Editörden: Yılın sonuna küçük notlar…
Yılın son günlerinin sahibi Aralık ayı, hiç şüphesiz, İK profesyonellerinin en yoğun olduğu dönemdir. Rutin süreçlerin haricinde son çeyreğin bitimi, yeni bütçelerinin düzenlenmesi veya revize edilmesi, ücret artışlarının sonuçlanması ve performans görüşmelerinin değerlendirilmesi vs...
Dışarıdan bakılınca en zoru, sanırım, performans değerlendirmeleri ve bunların geri bildirimlerinde çalışan ve yönetici arasındaki ilişkiyi İK olarak doğru yönetmektir. Bu da İK yönetiminin performans yönetimini ne kadar başarılı yürüttüğünün göstergesi... Kasım ayında düzenlediğimiz Performans Yönetimi Zirvesi’nden gözlemlediğim kadar; performans yönetimi en yakınında olan yetenek yönetimi ile birlikte bir yol arkadaşlığına doğru ilerlerken bunu göremeyen İK yöneticilerinin bu süreçte başarılı olamayacağını da aşikâr...
Geçenlerde SHRM sitesinde, ‘İşkolik olmak bir maharet değildir!’ başlıklı bir makale vardı. Genellikle bir etiket olarak kullanılmasına rağmen, bir işkolik için fiziksel ve zihinsel olarak "iş bağımlısı" denilebilir. İşkoliklik aslında obsesif- kompulsif bir davranış bozukluğu olarak kabul ediliyor. Japonya'da da "karoshi" (aşırı çalışmaktan ölüm) nedeniyle yılda yaklaşık bin kişi ölüyor. Japon Çalışma Bakanlığı, 1987'den beri yıllık karoshi istatistikleri yayımlıyor. Hatta karoshi kurbanları için bir ulusal konsey ve telefon yardım hattı da kuruldu.

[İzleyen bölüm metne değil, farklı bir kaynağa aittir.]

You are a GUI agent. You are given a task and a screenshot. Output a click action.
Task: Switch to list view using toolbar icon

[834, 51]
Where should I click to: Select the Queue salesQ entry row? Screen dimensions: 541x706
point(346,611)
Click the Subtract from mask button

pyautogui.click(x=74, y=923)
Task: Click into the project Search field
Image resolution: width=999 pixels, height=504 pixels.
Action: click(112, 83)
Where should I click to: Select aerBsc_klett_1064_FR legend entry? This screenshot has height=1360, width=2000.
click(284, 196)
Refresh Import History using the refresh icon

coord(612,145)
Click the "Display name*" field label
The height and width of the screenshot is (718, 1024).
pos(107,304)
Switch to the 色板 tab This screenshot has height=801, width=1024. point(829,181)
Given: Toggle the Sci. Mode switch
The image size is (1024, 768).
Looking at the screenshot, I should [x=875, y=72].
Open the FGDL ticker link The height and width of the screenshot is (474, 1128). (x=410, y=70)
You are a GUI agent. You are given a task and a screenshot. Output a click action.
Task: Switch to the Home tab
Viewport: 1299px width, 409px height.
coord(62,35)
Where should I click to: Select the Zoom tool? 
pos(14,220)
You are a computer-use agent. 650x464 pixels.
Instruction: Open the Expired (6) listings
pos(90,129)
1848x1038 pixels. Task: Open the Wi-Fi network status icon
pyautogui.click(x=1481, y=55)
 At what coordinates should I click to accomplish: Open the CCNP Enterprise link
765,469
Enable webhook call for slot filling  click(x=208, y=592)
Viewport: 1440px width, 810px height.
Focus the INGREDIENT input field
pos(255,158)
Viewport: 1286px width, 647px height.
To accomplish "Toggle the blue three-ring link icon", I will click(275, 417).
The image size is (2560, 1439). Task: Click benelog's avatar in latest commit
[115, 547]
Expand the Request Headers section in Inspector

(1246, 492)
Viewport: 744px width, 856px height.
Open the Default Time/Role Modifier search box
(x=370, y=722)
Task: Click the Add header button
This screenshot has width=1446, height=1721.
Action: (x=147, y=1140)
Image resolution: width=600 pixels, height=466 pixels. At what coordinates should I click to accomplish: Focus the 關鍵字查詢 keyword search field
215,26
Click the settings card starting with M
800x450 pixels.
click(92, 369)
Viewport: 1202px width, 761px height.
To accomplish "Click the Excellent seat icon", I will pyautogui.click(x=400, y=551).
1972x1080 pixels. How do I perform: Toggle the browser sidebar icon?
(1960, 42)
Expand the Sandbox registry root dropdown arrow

Faaliyete geçtiği ilk üç yılda bu telefon hattı, çoğunlukla kocalarını kaybeden eşlerden gelen 2 bin 500'ün üzerinde çağrı aldı. Ancak, ülkede aşırı çalışmaya bağlı intiharların sayısı da artmaya devam ediyor. İşkolik olmak bizim ülkemizde de çok büyük bir vasıfmış̧ gibi görünür ve o kişiler iş hayatında fazlasıyla takdir edilir.
Kimi insanlar işkolik olmayı afili kariyerlerinin bir göstergesi olduğunu düşündüğünden değişmek istemez. Çok çalışmak ile işkolik olmak arasında kocaman bir fark var aslında… Çok çalışan insanlar gerektiğinde iyi eğlenmeyi de bilir. Oysa ki, işkolikler bu konudan bihaberdir. Kasten sürekli meşgul bir hayat tarzı peşinden koşarlar. Koşuşturmayı, adrenalinin yükselmesini, heyecanı severler. Hayır demeyi bilmezler. İşkolikler için iş, her şeyden önemlidir. Düsturları rahatlıkla "Çalışıyorum öyleyse varım" olabilir.
Günümüz ekonomisinde, maalesef, kendini işine adamak işinizi kaybetmeyeceğinizin garantisi olamıyor. İflaslar, küçülmeler, yapılan ortaklıklar sonucunda yaratılan yönetim değişiklikleri işkolikleri kayırmak yerine tuzağa düşürebiliyor. İşsizlik, işkolik için acımasız bir oyunun parçası haline gelebiliyor. Bu nedenle, size naçizane tavsiyem; iş bize sunulan güzel bir imkandır ama hayat da kaçırılamayacak kadar güzel ve hızlıdır!